Wednesday, January 18, 2017

Iraq: education from 3000 B.C. to date

A few weeks ago I showed that Iraq has not published data on education since 2003. The wars, the UN sanctions, and lastly the invasion in 2003 had adversely affected education. Historically, Iraq has been the cradle of civilization and its history is associated with a lot of human capital. In this blog I retell the stories of the Sumerian education system since 3000 B.C. from Kramer (1956) classic work. Unlike Iraq today, their ancestors, the Sumerians,  recorded everything.

In "History Begins At Sumer," Samuel Kramer (1956) talks about the discovery of the first ever written document in the world. It was found in Erech in Southern Iraq. It included more than a thousand small tablets inscribed with economics and administrative memos. The Sumerian invention of the Cuneiform system of writing led to the establishment of he first school in the history of mankind. Some of the tablets were designed for study and practice. That suggest that 3000 B.C. Sumerians thought about teaching and learning. In 1902-1903 a considerable number of school textbooks were dug out in ancient Shuruppak the home city of the Sumerian Noah. These textbooks dated from about 2500 B.C.


The school system in Sumer flourished in the last half of the third millennium. Thousands of tablets were excavated. There were junior and high scribes, royal and temple scrips, some were administrative and others became high government officials.

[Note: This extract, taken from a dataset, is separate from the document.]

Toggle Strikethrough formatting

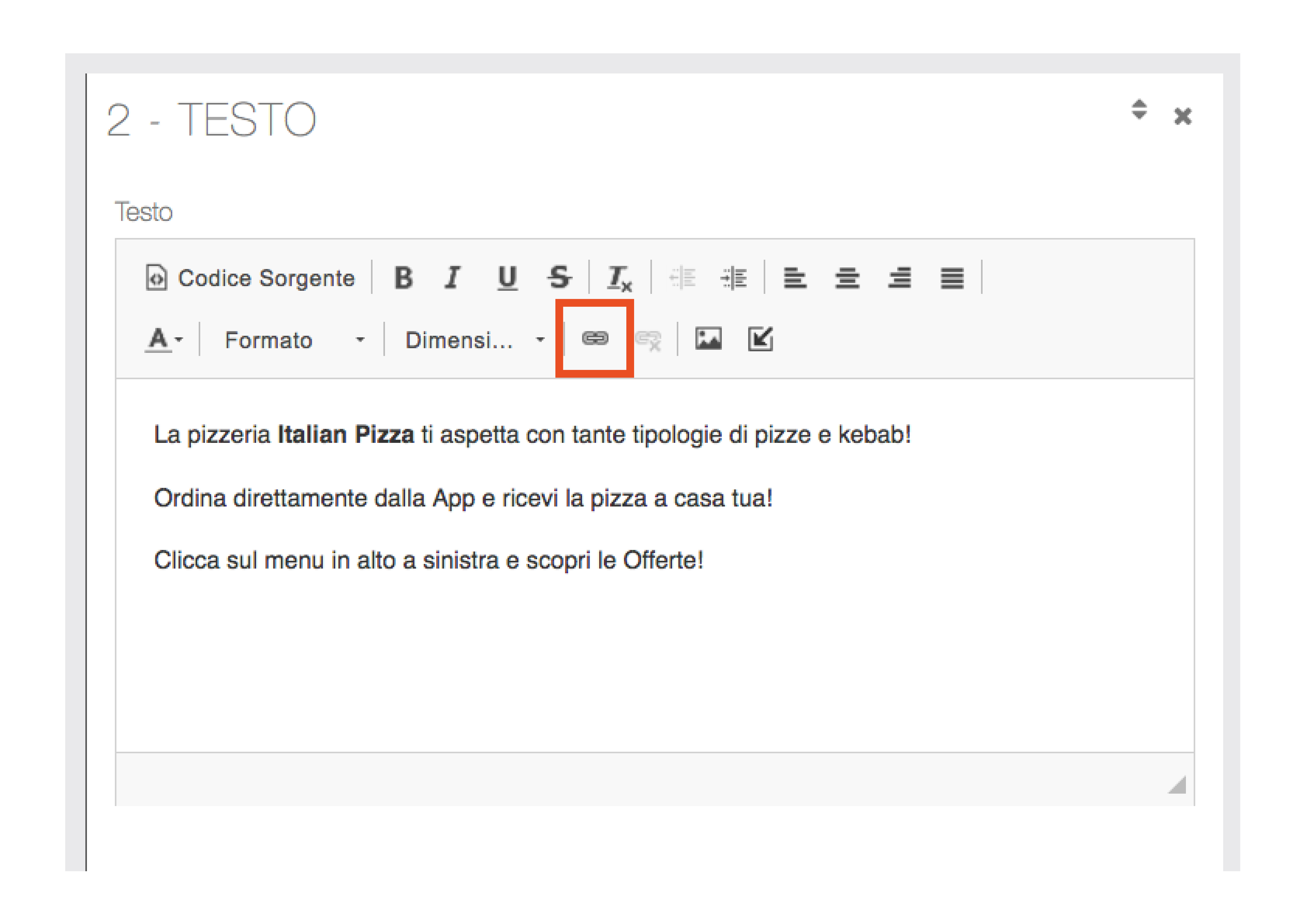tap(559, 278)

During the first half of the second millennium, hundreds of practice tablets, which contained exercises prepared by the students as part of the daily schoolwork. Some were scratches of first-graders while others were written by graduates. Tablets written by the teachers were also excavated, which have information about school life, objectives, curriculum and teaching methods.

The objective of the Sumerian school system was to train scribes whose writing skills were needed to maintain the administrative and economic systems in the land. Some graduates would serve the palace while others would work at the temple. Over time, the schools progressed to become the center of culture in Sumer. Scientists who studies theology, botanical, zoological, geographical, mathematical, grammatical, and linguistic. Schools were also centers for creative writing. Although schools served the temple and the palace primarily, they became more secular over time. The curriculum became more secular.

The tablets also indicate that education was neither compulsory nor universal. Students pay tuition fees, which cover the salaries of the teachers.  In 1946 a German Cuneiformist Nikolaus Schneider proved that only the rich were able to send their kids to school.  He compiled a list of the names of five hundred students and the occupations of their fathers. The information was taken from thousands of tablets. The tablets also reveal that only males were listed as scribes. The head of the school was called the school father. The assistant professor was called the big brother whose duties include preparing the tablets for the students and hear them recite the material from memory. Other faculty were the man in charge of drawing, the an in charge of services, and the man in charge of the whip. Obviously meant the man responsible for disciplining the students. There were caning and punishments. 

There is a large amount of information about the schools curriculum. The actual work of the students are found. The work includes tablets written by beginners and others written by advanced students. The differences were clear. The work of advanced students is indistinguishable from the work of the professors.  The curriculum covers two groups: a semi scientific and scholarly and the literary and creative. The first was developed out of the school's objective, which was to teach the students the writing of the language. They classified the Sumerian language into groups in related word and phrases and had the students to memorize them, and copy them until they could reproduce them. Textbooks are found. They became complete in the third millennium B.C. and they got standardized allover the Sumerian schools. They included names of trees and reeds, animals including birds and insects, cities, towns, and villages, and stones and minerals. The way the material was compiled is consistent with botanical, zoology, geographical, and mineralogical grouping. Tablets of various mathematical problems were also found in large numbers. Other tablets contained linguistic and grammatical problems. Some were inscribed with long lists of complexes and verbal forms.Most interestingly, the Sumerians developed the first ever dictionary. That was a result of the conquest by the Semitic Akkadians in the last quarter of the third millennium. The Akkadians borrowed the Sumerian script and studied and imitated the literary work long after the Sumerian language became extinct as a spoken language.  

Kramer says that hundreds of tablets of literary work were written in the forms of poems from as long as 50 lines to a 1000 lines. The excavated material included myths and epics in the forms of narrative poems about gods and heroes; hymns of gods and kings; and passionate expressions of sorrow and sadness for the destruction of Sumerian cities. They also included wisdom compositions, which included proverbs, fables, and essays. A large number of the tables were the work of students.

In summary, Mesopotamia, which is the modern day Iraq, was indeed the birthplace of education and schooling, among other things. Kramer recorded thirty nine "first" cases in history found in Sumer 5000 years ago. The process of creating and accumulating knowledge has been interrupted repeatedly through out the history of the region and for different reasons. The Mongols destroyed everything in Iraq in 1258, but Iraq rose again. The history of Iraq is long; it is not the end of history yet.